— What is expected —
For the entries that follow, restate word for word the line containing "For every named", the line containing "Ki volt Zeusz? (357, 270)", and every line that lies between them.

— Source material —
******
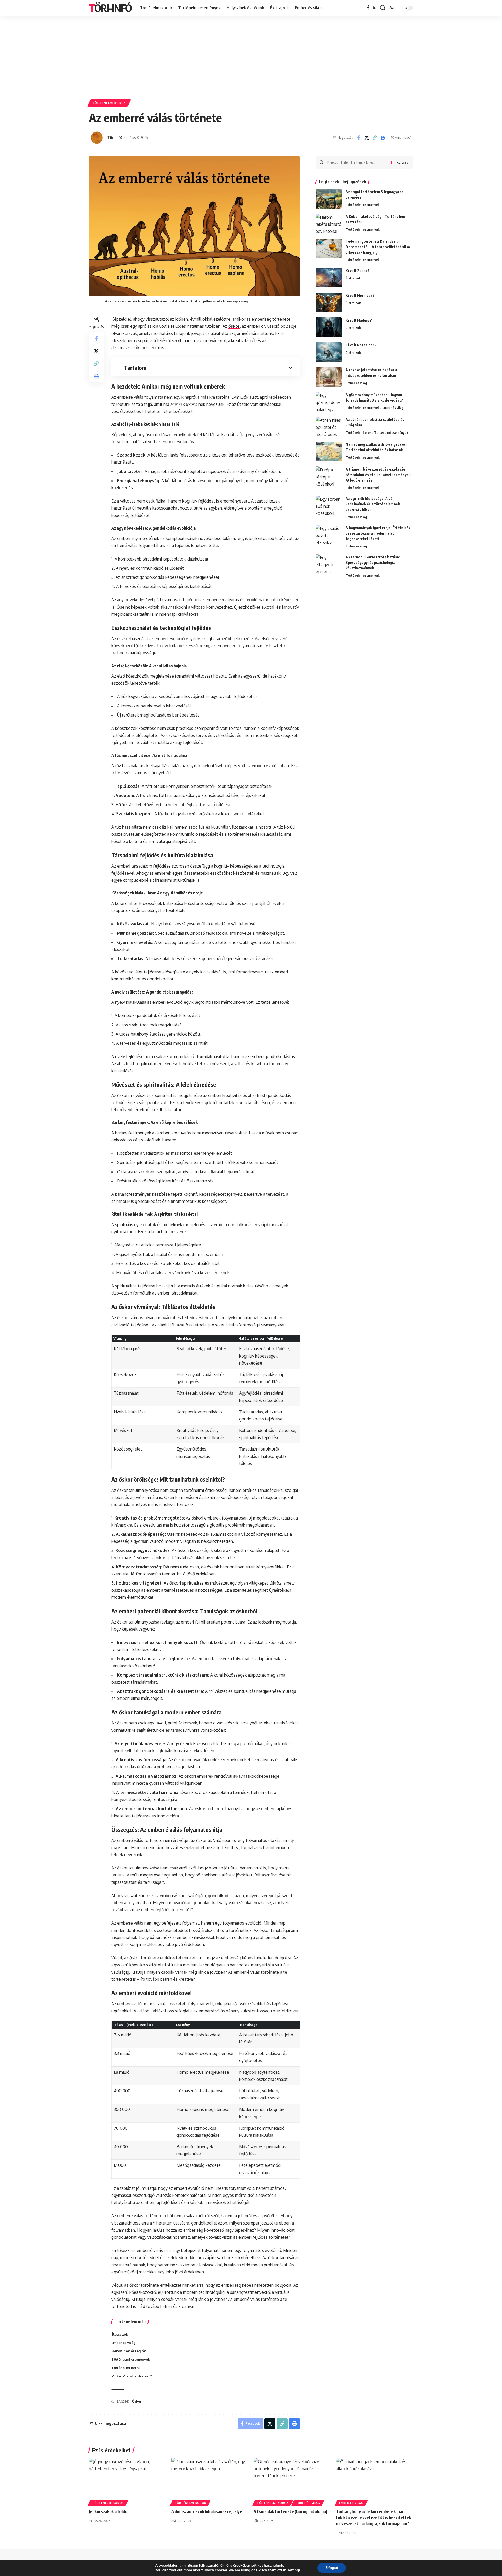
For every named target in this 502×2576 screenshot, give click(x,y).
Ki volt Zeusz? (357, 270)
******
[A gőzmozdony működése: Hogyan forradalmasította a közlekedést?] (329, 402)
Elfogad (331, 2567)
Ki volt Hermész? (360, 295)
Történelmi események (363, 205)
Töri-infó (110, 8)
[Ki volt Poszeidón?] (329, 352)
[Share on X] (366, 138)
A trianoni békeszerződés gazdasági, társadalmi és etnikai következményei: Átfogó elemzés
******
— Task answer —
For every named target in this 502×2576 screenshot, give click(x,y).
Ki volt Zeusz? (357, 270)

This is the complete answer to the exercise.